### To do
Set down each line of the following material word for word, with no changes.

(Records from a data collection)
• • • • • • •
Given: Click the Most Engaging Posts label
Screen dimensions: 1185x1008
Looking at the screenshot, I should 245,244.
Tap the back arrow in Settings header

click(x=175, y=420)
• • • • • • •
### Response to this exercise
Given: Click the Most Engaging Posts label
Screen dimensions: 1185x1008
Looking at the screenshot, I should 245,244.
Tap the back arrow in Settings header

click(x=175, y=420)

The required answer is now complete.